_Task to carry out:_ All lines from the opening of the data to the line containing "Open the Interface" must be returned unchanged, and only those lines.

Top of Provided records

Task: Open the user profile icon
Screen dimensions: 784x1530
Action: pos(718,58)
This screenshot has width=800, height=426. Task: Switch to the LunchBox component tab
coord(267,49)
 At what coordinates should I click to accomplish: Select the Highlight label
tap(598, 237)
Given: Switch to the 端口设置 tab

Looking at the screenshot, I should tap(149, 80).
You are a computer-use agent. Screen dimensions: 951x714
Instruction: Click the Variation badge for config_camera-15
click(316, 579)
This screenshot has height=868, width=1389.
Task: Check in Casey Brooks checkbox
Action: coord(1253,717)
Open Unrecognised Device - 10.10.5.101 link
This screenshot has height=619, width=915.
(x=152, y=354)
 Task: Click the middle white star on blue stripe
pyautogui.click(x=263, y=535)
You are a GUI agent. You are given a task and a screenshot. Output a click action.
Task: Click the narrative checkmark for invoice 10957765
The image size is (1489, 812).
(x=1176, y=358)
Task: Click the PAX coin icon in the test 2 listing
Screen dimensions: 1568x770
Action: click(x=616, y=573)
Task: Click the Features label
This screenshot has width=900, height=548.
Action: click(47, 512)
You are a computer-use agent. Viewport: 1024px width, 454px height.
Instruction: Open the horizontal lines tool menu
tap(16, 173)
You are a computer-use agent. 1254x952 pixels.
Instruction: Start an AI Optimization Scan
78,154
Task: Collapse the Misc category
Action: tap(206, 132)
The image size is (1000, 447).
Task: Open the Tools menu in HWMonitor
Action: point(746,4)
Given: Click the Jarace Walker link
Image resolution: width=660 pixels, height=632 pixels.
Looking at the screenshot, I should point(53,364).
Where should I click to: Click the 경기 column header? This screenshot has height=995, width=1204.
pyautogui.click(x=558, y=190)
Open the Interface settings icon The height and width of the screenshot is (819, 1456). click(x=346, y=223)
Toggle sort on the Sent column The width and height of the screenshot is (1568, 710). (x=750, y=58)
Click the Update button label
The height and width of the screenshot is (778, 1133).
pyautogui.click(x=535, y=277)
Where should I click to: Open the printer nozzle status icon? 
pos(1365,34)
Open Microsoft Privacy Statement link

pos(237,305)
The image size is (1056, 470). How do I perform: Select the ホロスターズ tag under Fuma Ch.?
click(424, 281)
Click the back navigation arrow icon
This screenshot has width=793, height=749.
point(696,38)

Bottom of Provided records

_Result:_
Task: Open the user profile icon
Screen dimensions: 784x1530
Action: pos(718,58)
This screenshot has width=800, height=426. Task: Switch to the LunchBox component tab
coord(267,49)
 At what coordinates should I click to accomplish: Select the Highlight label
tap(598, 237)
Given: Switch to the 端口设置 tab

Looking at the screenshot, I should tap(149, 80).
You are a computer-use agent. Screen dimensions: 951x714
Instruction: Click the Variation badge for config_camera-15
click(316, 579)
This screenshot has height=868, width=1389.
Task: Check in Casey Brooks checkbox
Action: coord(1253,717)
Open Unrecognised Device - 10.10.5.101 link
This screenshot has height=619, width=915.
(x=152, y=354)
 Task: Click the middle white star on blue stripe
pyautogui.click(x=263, y=535)
You are a GUI agent. You are given a task and a screenshot. Output a click action.
Task: Click the narrative checkmark for invoice 10957765
The image size is (1489, 812).
(x=1176, y=358)
Task: Click the PAX coin icon in the test 2 listing
Screen dimensions: 1568x770
Action: click(x=616, y=573)
Task: Click the Features label
This screenshot has width=900, height=548.
Action: click(47, 512)
You are a computer-use agent. Viewport: 1024px width, 454px height.
Instruction: Open the horizontal lines tool menu
tap(16, 173)
You are a computer-use agent. 1254x952 pixels.
Instruction: Start an AI Optimization Scan
78,154
Task: Collapse the Misc category
Action: tap(206, 132)
The image size is (1000, 447).
Task: Open the Tools menu in HWMonitor
Action: point(746,4)
Given: Click the Jarace Walker link
Image resolution: width=660 pixels, height=632 pixels.
Looking at the screenshot, I should point(53,364).
Where should I click to: Click the 경기 column header? This screenshot has height=995, width=1204.
pyautogui.click(x=558, y=190)
Open the Interface settings icon The height and width of the screenshot is (819, 1456). click(x=346, y=223)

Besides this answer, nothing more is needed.